“One Potato, Two Potato” (1964): Larry Peerce’s Seminal Indie Drama of Interracial Marriage and its Horrific Impact
Larry Peerce directed One Potato, Two Potato, a pioneering indie drama about interracial marriage and its devastating effects on all concerned, especially the young white daughter caught up in a messy situation.
The film preceded by three years the more famous Guess Who’s Coming to Dinner Stanley Kramer’s Golden Globe nominee (and Oscar winner) starred Katharine Hepburn, Spencer Tracy, Sidney Poitier and Katharine Houghton.
Barbara Barrie, who won the Best Actress kudo at the Cannes Film Festival, plays Julie Cullen, a young white divorced woman. She has been on her own for the past four years ever since her husband (played by Richard Mulligan) abandoned her and their daughter Ellen, who was only one year at the time. At work, Julie meets Frank Richards (Bernie Hamilton) who is Black and the two strike up a friendship which soon blossoms into romantic love.
The text does not shy away from depicting obstacles to the interracial bond within the white as well as the Black communities.
Thus, their relationship is strained by the racial prejudices of many around them, including Frank’s parents, William and Martha, who also oppose the pairing. But ultimately, Frank and Julie decide to persevere through such difficulties. Later on, they get married, leading to Julie and Ellen (Marti Mericka) moving in with Frank and his parents.
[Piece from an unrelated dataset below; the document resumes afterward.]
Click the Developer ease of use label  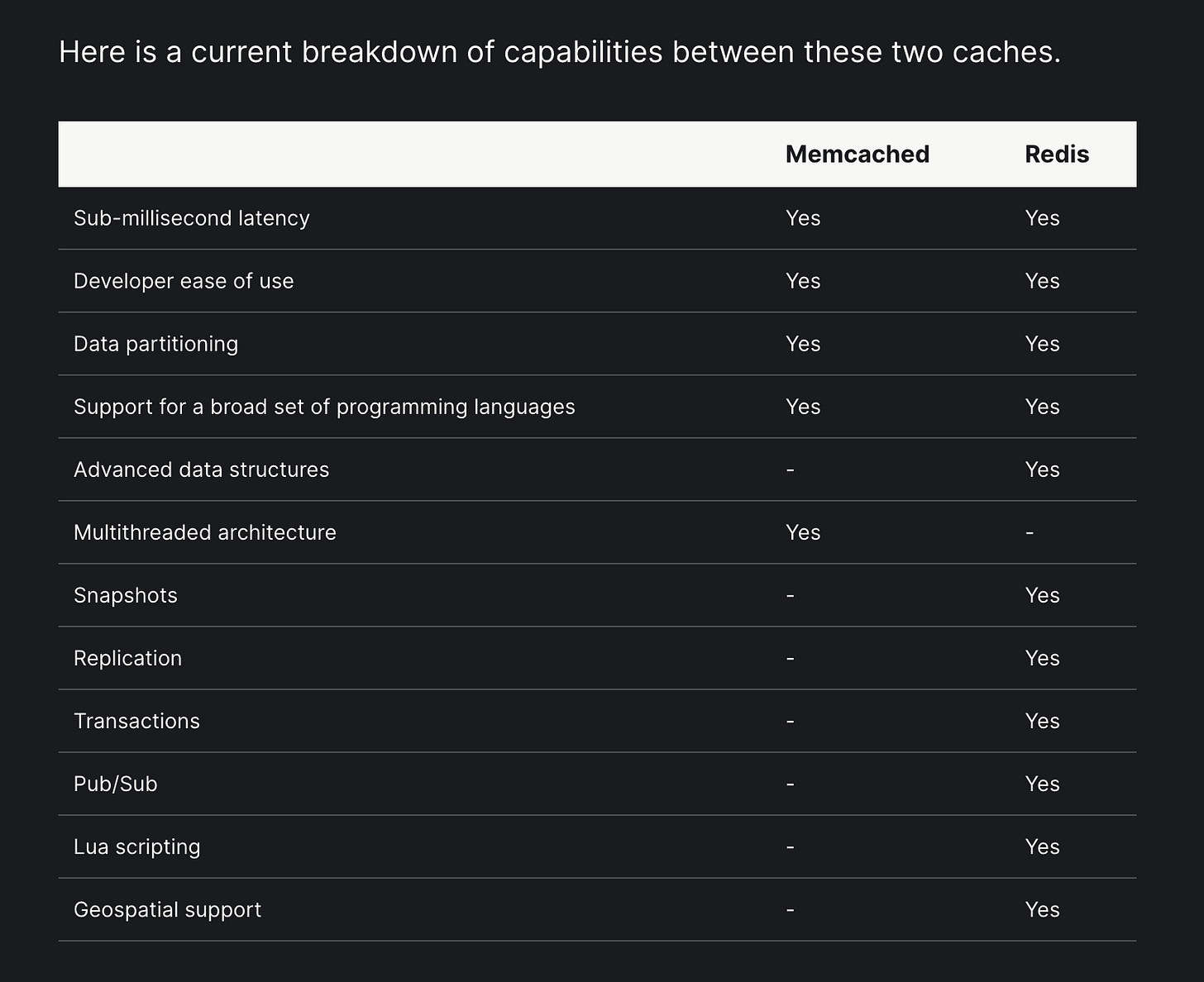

Ellen’s arrival immediately softens Martha’s heart, but William remains cool toward Julie, steadfast in his belief that Frank and Julie’s marriage is an absurd and foolish endeavor.
His attitude changes only when Frank and Julie have a son together. When William first holds his new grandson, he loses any remaining animosity, and the household becomes a happy one for all.
Eventually, Julie’s ex-husband Joe returns, seeking to establish a visitation relationship with Ellen. However, upon realizing that Julie’s and Ellen’s new family is Black, he is appalled. Finding the situation unacceptable — though never explaining why — he petitions the court for legal custody of Ellen.
Frank’s lawyer tells him that Joe is likely to win. Agreeing with the lawyer’s analysis, William advises Frank to take Julie and the children and flee the state. Frank, however, decides to stay and fight the case in court.
When Julie appeals to Joe directly, it further angers him, and losing control, he attempts to force himself on Julie physically. When Frank learns what has happened, he is intensely frustrated by his inability to defend his wife by directly confronting Joe. Reflecting on the zeitgeist, he’s fully aware that if he does, it would be the end of whatever chance he and Julie have of winning the custody case.
Judge Powell (Harry Bellaver) looks carefully into Ellen’s family situation, including interviewing her directly. She affirms how much she loves Frank, and she seems oblivious to the racial issues at play.
When the judge asks her about her baby brother being “different” from her, her only thought is that he is a boy, while she is a girl. The judge recognizes that the family situation in the Richards home is superior for Ellen in every way except for the fact that she is white, growing up in a Black household. While the judge does not condone racial prejudices and agrees that they should be fought, he, too, cannot ignore their existence. He claims that if Ellen remains with Frank and Julie, it will negatively impact her when she reaches adulthood, though he, too, cannot articulate the reason. Siding with the status quo, he grants Joe’s petition for custody.
The film’s last sequence, while realistic, is emotionally heartbreaking, almost unbearable to watch. When Joe arrives to pick up Ellen, she is excited, initially under the impression that her father is taking her for a short visit from which she will soon return.
When she finally realizes that she’s being sent to live with him permanently and that her brother is left behind, she assumes that she is being punished for having misbehaved in some way. Joe loads Ellen and her clothes into a taxi as the family looks on in sorrow. As the taxi drives away with Joe and Ellen in the back seat, she helplessly presses her face against the car’s rear window, shouting back to her mother, pleading her to be allowed to stay, and promising that she will be a “good” girl is she takes her back.
The low-budget, black-and-white One Potato, Two Potato was shot in and around the small city of Painesville in northeastern Ohio.
In 1989, Richard Mulligan (brother of the well-known producer and director Robert Mulligan) won the Golden Globe Award Best Lead Actor in a Comedy Series for portraying Dr. Harry Weston in Empty Nest, a popular series that ran from 1988 to 1995.
It is noteworthy, that even as late as 1967, the central interracial couple in Guess Who’s Coming to Dinner, a mainstream studio picture, were not ‘allowed’ to be seen kissing in the mouth, still fearing the reaction of conservative viewers and the strictures of the Production Code (though already in decline).
Once again, American independent cinema of the 1960s and 1970s proved its undeniable boldness and power in tackling controversial issues, such as interracial bonds, abortion, and other civil and human rights.